The interesting case of Flask, Gevent, Context-Switching and a bunch of other buzzwords

Published in

skai engineering blog

7 min readMar 1, 2019

Troubleshooting a multi-threaded Python microservice is always a tricky business, but something that any self-respecting Python developer can and should be able to handle.

Troubleshooting a multi-threaded Python microservice with a third-party library monkey-patching your code? Well, that’s a whole different ball game.

Our story begins

I was approached by an engineer from another team. She said that her team is currently developing a new Python microservice, and that they’re experiencing some odd behavior from it. The service becomes completely unresponsive after a very small (and random) number of requests.

Before we dive in to the nitty gritty, this is a good place to mention that here in Kenshoo our Python microservices are usually a flask web server run by Gunicorn.

Chapter Ⅰ — Know where you stand

The app only had one route which did one very simple thing: it submitted a task, called split, to a thread pool using arguments from the request body and then immediately returned a 200 OK response.
The thread pool that was used was the one from the concurrent.futures library, and it was configured with 5 workers.
The task that was submitted to this pool (the split task) was also quite simple. It first downloads some data from S3 (i.e. doing some I/O), and then does something between 10–60 minutes of intensive and uninterrupted CPU work.

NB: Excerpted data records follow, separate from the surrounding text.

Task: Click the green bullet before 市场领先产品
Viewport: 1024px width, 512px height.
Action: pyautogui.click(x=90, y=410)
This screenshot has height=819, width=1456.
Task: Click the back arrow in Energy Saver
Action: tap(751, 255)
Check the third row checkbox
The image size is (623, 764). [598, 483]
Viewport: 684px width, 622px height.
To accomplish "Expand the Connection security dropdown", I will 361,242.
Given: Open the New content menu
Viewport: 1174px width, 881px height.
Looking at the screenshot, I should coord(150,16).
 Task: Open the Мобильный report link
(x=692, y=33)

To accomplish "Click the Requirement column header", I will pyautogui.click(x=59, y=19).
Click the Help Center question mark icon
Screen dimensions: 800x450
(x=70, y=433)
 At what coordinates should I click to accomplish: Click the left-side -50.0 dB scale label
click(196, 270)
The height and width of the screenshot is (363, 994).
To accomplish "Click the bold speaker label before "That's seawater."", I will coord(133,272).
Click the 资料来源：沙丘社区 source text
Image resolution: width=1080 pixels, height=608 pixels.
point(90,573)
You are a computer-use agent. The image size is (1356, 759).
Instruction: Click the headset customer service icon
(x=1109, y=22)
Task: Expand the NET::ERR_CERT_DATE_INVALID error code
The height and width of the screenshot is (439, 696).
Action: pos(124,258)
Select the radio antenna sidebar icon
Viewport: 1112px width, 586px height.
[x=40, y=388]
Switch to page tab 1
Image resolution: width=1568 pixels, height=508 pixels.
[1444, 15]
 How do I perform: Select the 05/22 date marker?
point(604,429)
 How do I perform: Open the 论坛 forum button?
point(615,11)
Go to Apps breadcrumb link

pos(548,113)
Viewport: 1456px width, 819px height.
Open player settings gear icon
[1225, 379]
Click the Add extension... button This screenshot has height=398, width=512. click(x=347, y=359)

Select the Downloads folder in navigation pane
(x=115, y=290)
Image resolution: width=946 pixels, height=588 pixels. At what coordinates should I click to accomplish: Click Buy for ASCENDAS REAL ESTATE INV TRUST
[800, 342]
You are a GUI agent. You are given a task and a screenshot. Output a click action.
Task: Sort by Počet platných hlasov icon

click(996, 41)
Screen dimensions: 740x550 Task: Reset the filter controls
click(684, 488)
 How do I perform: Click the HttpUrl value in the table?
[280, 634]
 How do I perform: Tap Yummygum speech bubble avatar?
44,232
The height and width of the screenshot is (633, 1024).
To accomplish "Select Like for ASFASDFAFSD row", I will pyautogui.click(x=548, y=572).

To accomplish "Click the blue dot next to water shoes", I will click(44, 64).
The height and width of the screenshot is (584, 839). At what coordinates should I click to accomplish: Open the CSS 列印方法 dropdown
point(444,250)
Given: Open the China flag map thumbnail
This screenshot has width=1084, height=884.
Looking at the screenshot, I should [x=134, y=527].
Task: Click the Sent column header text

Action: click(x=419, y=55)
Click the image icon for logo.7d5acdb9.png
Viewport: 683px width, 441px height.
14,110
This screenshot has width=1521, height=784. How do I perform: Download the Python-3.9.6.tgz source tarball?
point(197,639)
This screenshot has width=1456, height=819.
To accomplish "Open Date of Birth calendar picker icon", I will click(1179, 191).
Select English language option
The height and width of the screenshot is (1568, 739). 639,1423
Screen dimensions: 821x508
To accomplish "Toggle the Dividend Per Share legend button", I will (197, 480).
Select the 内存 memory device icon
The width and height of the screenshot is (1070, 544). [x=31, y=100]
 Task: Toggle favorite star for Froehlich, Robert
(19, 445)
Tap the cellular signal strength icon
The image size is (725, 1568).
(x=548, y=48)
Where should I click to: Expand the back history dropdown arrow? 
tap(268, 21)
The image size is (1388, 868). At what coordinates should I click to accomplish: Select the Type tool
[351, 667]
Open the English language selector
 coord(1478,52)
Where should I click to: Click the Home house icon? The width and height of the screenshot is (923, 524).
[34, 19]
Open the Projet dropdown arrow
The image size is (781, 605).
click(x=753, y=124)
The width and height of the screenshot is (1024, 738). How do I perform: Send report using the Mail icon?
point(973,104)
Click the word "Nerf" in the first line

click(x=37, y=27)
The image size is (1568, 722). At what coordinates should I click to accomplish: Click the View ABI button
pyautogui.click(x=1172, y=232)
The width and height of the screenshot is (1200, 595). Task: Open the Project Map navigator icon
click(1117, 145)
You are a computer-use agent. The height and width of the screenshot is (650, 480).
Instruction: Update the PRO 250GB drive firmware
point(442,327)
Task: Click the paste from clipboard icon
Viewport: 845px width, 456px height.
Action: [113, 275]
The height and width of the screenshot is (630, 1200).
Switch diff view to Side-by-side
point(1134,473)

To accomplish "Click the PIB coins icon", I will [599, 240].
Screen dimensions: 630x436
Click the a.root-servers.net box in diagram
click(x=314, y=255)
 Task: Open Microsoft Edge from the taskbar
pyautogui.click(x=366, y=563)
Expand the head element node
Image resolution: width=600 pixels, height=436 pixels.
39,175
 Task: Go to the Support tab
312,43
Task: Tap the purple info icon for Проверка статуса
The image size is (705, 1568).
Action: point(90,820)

At this point, given my experience with Python threads, I could already tell that there’s no point in setting the number of workers in the pool to any number greater than 2. Why? Because of the GIL.

Chapter II — The GIL (AMAZING doc regarding the GIL — here)

Python has a GIL — Global Interpreter Lock. Basically it’s there to prevent any real concurrency by making sure that at any given moment, there is only one thread running inside a python process.

The GIL does a context-switch between threads in 2 scenarios:

When a thread is doing an I/O operation
Every 100 “ticks” (a “tick” very loosely represents an interpreter instruction)

This means that even if we have a thread that is very CPU-intensive, it won’t completely block the work of other threads, but rather once in a while (“a while” is probably milliseconds) the GIL will also run other threads.
All of the above is of course a very high level description, but you get the concept.

If we look at our use case, we can clearly see that there’s no point in setting more than 2 workers in the pool, since multiple workers will just block each other and we’ll get no benefit. Why 2 and not 1? Because we do have a little I/O at the beginning, so 1 thread can use the CPU while the other is doing I/O.

Chapter III — We need to go deeper

We saw that the thread pool configuration might be a bit inefficient, but even in the worst case, the app should definitely remain responsive since the GIL should allow our flask worker some CPU time to handle requests. And since our logic is really short & simple (submit a task and return a response) that should work just fine.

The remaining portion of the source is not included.